> **TASK INPUT**
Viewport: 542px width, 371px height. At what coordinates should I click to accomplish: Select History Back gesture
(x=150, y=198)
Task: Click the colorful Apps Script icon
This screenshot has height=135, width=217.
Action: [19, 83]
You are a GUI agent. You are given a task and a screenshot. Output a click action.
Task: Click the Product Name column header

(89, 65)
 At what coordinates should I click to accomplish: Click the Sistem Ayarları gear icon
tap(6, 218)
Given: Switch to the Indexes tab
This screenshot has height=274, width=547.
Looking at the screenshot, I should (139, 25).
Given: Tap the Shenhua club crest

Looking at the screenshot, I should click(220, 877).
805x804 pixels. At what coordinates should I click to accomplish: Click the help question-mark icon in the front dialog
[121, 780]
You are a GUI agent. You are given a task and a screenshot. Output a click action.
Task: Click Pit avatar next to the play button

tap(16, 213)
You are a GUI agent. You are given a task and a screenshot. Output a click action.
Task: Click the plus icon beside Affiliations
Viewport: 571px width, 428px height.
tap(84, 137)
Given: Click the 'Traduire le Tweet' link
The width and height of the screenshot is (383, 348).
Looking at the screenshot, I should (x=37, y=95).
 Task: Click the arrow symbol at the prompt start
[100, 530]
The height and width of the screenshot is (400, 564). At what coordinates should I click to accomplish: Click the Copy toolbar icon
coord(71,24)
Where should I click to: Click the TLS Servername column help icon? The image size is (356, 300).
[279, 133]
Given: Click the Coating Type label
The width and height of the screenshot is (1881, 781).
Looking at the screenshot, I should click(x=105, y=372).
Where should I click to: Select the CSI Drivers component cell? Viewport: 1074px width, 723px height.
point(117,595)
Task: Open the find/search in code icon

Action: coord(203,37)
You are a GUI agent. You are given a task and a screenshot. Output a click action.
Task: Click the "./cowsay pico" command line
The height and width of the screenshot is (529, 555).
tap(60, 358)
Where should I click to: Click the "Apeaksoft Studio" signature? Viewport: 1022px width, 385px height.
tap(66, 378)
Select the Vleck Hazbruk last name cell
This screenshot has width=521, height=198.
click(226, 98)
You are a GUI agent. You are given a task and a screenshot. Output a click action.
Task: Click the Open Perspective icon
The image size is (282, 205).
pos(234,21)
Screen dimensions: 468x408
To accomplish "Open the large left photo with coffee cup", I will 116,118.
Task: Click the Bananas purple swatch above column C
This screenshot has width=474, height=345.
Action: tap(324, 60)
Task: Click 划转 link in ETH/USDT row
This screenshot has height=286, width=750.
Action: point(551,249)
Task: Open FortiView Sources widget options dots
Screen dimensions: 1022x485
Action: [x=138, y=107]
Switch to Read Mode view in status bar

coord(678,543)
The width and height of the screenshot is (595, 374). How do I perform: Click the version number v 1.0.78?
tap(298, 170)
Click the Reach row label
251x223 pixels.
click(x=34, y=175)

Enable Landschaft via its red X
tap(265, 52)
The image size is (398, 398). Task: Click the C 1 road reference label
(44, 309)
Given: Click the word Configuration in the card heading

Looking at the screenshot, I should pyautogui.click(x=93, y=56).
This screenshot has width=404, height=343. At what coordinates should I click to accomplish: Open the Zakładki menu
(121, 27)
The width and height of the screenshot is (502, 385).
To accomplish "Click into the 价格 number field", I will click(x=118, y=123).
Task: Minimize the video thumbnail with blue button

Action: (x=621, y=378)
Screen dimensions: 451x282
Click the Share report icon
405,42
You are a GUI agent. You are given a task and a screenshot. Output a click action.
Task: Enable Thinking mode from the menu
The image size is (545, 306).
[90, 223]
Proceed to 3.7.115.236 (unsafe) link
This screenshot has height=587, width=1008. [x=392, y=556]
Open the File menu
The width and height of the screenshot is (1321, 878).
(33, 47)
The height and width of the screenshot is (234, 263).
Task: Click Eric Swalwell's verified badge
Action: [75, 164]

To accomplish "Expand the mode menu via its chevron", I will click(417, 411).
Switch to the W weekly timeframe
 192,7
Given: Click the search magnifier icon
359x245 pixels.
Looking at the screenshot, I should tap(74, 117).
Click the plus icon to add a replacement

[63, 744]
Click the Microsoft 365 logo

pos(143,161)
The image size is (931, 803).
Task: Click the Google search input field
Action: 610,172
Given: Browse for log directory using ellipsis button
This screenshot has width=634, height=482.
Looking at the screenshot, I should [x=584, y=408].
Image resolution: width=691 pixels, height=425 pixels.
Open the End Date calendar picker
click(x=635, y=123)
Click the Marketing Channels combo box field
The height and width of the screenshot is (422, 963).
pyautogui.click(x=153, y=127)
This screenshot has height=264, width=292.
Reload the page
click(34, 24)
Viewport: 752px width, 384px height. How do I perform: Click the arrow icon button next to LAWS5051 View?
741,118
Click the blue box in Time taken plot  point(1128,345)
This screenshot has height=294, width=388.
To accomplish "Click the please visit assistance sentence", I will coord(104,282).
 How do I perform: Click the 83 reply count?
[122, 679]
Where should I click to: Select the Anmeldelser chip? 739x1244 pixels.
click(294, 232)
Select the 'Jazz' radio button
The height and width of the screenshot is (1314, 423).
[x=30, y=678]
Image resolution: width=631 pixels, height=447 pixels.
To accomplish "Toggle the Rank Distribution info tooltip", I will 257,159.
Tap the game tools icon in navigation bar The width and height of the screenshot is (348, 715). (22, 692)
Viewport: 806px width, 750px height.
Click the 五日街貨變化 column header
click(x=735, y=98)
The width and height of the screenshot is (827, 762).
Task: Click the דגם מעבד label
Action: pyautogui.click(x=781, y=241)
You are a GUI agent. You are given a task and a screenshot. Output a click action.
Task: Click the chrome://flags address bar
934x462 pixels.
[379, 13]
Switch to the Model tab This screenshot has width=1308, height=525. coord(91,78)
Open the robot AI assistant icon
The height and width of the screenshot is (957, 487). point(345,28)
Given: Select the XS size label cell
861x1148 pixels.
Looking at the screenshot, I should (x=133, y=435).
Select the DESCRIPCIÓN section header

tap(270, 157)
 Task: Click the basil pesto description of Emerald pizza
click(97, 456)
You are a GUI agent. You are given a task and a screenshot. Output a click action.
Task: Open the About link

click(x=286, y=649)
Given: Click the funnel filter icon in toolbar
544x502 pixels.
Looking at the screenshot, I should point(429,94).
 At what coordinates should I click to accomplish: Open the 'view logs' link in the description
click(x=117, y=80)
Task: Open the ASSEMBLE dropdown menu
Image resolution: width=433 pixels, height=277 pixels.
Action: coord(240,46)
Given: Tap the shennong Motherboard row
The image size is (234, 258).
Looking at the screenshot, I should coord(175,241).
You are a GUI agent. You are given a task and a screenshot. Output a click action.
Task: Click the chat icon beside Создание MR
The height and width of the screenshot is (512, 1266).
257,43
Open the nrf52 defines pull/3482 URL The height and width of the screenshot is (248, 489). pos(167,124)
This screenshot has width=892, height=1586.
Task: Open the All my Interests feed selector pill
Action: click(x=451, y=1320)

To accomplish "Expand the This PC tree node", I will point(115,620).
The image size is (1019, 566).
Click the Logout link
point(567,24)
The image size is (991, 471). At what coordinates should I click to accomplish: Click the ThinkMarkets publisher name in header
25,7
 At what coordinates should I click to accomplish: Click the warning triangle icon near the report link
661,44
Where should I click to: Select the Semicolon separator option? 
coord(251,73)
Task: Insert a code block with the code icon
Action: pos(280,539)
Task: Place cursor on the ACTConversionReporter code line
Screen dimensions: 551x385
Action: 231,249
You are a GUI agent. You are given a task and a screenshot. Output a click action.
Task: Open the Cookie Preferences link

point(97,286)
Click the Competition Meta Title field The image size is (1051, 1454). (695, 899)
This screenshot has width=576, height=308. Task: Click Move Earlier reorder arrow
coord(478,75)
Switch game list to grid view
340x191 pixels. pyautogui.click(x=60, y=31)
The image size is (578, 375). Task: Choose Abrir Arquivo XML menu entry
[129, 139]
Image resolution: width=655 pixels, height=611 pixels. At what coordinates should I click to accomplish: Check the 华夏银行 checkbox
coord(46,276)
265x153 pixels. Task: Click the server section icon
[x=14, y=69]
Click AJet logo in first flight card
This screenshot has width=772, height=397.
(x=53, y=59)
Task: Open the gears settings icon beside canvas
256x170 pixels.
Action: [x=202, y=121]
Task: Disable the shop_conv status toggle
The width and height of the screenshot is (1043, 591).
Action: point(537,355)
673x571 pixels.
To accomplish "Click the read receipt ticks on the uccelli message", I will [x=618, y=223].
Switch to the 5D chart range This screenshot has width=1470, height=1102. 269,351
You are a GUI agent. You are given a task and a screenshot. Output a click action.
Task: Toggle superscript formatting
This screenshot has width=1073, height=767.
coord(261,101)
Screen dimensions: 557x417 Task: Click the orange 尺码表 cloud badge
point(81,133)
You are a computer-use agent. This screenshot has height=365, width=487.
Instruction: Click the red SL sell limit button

> **EXERCISE INSTRUCTIONS**
Look above for the line holding "This screenshot has height=294, width=388." and the line holding "Image resolution: width=631", then output exactly those two lines and every line between them, nothing more.

> **SOLUTION TO THE EXERCISE**
This screenshot has height=294, width=388.
To accomplish "Click the please visit assistance sentence", I will coord(104,282).
 How do I perform: Click the 83 reply count?
[122, 679]
Where should I click to: Select the Anmeldelser chip? 739x1244 pixels.
click(294, 232)
Select the 'Jazz' radio button
The height and width of the screenshot is (1314, 423).
[x=30, y=678]
Image resolution: width=631 pixels, height=447 pixels.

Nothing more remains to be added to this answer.